───── The records
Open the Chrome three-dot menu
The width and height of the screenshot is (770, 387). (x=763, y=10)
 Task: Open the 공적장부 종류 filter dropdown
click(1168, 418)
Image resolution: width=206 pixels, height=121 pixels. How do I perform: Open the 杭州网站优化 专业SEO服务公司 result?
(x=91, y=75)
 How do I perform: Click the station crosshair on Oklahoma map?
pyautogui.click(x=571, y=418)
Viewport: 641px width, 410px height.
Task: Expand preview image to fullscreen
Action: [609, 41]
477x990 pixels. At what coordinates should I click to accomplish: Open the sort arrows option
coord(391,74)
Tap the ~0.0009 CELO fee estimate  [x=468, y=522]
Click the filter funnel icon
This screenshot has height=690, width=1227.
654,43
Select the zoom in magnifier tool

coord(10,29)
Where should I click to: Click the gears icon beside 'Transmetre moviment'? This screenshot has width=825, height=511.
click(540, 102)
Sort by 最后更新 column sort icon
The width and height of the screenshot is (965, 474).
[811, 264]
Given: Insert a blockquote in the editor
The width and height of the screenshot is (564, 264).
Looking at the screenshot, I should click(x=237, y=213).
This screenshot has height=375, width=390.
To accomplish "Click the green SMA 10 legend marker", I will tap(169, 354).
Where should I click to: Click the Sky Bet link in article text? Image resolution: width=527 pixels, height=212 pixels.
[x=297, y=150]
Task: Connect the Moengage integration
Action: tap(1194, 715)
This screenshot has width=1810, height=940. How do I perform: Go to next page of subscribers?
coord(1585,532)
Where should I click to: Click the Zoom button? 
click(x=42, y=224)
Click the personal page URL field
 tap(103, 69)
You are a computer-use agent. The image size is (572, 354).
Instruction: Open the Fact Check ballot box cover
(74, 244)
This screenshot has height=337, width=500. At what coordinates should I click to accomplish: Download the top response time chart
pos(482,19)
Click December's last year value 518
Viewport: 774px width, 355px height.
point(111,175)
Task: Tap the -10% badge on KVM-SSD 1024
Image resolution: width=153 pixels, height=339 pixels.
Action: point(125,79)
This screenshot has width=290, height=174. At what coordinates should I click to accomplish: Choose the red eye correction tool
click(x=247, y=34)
──────────
- [Short exercise]
How many lines in the rows above contain the string "resolution"? Case matters. Reply with the number alone.

- [Output for this task]
3